----- EXTRACTED RECORDS -----
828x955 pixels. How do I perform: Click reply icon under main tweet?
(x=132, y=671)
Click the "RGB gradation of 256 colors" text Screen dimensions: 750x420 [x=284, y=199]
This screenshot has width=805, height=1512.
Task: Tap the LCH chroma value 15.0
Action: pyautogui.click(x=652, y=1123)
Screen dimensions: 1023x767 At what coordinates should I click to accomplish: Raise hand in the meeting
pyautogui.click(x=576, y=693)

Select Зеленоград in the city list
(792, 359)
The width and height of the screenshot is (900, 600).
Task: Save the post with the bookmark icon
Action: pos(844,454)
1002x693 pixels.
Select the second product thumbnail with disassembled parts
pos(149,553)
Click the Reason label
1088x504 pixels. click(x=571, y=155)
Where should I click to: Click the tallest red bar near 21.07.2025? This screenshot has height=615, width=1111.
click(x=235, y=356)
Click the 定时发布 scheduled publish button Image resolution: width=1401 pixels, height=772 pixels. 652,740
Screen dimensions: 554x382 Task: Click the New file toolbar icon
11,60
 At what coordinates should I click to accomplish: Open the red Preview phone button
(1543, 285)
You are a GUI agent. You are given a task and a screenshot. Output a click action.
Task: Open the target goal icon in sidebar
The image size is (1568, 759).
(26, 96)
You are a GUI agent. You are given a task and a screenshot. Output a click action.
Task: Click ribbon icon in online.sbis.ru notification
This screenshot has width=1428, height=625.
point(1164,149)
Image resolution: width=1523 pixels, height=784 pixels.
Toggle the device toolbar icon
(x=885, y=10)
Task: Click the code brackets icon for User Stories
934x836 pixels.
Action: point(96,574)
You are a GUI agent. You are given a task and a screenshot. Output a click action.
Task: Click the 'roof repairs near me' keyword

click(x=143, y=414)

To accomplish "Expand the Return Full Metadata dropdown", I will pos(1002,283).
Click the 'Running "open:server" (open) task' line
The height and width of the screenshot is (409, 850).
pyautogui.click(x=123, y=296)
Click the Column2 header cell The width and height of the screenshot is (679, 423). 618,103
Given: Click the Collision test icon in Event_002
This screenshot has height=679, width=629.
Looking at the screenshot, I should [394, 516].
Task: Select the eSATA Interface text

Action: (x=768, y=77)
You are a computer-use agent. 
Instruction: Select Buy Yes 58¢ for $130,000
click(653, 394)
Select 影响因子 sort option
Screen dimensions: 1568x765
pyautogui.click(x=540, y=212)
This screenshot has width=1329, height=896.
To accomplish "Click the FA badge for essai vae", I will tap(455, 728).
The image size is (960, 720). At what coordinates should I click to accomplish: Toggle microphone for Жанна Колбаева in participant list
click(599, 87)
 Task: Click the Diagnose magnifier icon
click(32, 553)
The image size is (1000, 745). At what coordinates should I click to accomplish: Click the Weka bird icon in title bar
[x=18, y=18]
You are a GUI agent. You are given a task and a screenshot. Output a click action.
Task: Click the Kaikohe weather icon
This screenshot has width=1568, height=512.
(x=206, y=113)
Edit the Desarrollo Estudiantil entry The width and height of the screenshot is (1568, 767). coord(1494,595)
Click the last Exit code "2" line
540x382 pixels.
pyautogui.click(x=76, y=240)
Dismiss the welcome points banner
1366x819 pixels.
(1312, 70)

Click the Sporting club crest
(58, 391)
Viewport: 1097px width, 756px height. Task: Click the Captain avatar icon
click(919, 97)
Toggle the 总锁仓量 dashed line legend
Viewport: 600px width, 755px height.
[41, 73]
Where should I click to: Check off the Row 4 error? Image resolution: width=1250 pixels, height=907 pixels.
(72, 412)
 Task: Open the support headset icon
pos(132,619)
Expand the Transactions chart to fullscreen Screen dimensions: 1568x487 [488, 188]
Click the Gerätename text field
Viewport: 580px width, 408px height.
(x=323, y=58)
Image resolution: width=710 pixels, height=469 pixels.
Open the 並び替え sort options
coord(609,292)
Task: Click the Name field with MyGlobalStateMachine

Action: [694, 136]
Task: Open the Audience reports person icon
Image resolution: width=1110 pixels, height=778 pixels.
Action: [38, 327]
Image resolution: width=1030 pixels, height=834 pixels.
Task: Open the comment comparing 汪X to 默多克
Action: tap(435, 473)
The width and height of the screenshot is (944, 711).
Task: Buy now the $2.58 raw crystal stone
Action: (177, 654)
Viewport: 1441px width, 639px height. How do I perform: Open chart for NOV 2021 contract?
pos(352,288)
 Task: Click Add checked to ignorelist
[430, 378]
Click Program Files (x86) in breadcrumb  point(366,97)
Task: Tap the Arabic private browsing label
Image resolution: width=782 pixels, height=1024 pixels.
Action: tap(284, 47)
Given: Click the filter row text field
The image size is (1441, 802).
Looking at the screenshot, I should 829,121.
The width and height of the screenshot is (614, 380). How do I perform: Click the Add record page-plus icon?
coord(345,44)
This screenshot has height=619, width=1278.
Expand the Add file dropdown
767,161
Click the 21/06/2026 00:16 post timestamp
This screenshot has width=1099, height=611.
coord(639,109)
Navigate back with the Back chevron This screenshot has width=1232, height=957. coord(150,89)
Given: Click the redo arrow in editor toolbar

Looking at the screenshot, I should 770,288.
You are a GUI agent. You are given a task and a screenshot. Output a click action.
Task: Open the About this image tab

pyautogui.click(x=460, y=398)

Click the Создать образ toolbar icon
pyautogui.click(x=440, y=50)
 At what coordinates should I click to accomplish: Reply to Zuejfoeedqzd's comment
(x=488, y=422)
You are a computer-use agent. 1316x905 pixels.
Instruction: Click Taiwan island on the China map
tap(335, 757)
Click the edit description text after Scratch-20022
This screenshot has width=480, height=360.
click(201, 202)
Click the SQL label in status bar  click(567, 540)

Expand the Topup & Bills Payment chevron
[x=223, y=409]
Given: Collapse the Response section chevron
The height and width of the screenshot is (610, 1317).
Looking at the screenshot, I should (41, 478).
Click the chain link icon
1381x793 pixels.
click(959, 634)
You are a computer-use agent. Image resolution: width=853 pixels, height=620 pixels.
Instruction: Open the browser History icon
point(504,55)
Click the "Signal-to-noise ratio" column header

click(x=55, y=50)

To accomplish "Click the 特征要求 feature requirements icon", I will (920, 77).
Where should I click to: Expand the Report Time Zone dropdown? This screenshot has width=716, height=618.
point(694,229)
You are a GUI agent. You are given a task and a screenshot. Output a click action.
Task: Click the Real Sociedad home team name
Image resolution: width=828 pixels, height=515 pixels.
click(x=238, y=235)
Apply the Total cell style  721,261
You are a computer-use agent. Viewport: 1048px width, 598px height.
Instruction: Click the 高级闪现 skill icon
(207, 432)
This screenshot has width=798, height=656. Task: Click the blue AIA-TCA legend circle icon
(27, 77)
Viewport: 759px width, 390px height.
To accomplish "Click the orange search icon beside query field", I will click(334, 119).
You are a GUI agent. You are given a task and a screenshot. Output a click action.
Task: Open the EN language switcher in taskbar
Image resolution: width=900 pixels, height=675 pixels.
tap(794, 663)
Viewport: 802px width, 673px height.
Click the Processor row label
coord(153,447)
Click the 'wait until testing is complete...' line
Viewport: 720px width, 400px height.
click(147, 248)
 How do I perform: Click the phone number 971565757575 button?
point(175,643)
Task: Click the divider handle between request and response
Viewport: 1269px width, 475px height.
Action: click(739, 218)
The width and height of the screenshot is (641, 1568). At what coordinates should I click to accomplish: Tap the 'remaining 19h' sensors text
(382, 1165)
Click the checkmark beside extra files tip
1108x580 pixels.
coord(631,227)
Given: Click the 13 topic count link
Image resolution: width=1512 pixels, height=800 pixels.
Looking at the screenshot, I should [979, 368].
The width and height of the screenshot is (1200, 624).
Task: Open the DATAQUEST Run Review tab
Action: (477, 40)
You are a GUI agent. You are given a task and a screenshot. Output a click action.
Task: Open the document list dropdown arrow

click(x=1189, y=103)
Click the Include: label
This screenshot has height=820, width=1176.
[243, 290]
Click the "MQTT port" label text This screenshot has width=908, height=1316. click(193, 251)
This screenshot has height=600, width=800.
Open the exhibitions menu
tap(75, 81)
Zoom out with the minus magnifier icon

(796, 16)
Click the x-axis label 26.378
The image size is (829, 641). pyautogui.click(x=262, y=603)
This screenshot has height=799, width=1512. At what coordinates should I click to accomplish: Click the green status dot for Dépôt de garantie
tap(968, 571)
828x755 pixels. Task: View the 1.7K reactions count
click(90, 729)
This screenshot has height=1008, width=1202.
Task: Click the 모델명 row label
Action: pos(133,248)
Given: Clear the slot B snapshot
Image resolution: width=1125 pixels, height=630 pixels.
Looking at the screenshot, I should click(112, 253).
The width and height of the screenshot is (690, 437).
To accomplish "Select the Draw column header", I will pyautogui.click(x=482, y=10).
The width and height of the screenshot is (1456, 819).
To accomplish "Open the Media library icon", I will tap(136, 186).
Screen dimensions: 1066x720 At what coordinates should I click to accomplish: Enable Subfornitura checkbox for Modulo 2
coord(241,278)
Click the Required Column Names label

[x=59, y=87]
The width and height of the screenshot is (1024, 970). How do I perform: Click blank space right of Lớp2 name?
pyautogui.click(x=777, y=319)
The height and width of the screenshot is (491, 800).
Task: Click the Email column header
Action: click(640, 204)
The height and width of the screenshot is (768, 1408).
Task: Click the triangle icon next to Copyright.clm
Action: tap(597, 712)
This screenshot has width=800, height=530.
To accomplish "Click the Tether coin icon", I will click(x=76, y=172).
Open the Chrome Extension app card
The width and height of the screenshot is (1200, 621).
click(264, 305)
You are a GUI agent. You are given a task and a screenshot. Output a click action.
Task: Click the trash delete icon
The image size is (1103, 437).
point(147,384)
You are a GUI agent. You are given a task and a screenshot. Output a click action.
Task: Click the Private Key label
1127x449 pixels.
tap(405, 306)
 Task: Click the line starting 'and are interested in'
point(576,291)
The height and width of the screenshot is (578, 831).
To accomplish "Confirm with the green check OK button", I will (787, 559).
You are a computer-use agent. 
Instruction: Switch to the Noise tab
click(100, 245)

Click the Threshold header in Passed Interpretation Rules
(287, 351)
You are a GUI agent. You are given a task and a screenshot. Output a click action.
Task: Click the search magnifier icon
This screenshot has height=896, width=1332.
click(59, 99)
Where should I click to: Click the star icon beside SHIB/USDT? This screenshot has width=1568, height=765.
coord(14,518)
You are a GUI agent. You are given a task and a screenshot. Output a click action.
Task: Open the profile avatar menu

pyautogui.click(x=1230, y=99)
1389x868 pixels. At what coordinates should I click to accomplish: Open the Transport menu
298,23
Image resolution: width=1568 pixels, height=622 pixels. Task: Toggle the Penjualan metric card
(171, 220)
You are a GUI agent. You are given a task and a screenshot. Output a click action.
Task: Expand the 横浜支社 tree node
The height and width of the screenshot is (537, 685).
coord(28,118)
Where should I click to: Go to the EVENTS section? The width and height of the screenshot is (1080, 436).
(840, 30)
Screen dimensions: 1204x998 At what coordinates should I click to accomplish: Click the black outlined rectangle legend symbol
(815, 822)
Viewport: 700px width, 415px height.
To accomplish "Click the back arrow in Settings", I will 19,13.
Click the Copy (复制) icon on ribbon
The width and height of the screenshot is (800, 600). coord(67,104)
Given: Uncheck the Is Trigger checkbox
-----
== PROBLEM TO WORK ON ==
Looking at the entries above, count the lines that contain the string "link", then give the number and nothing else.

== EXERCISE RESULT ==
2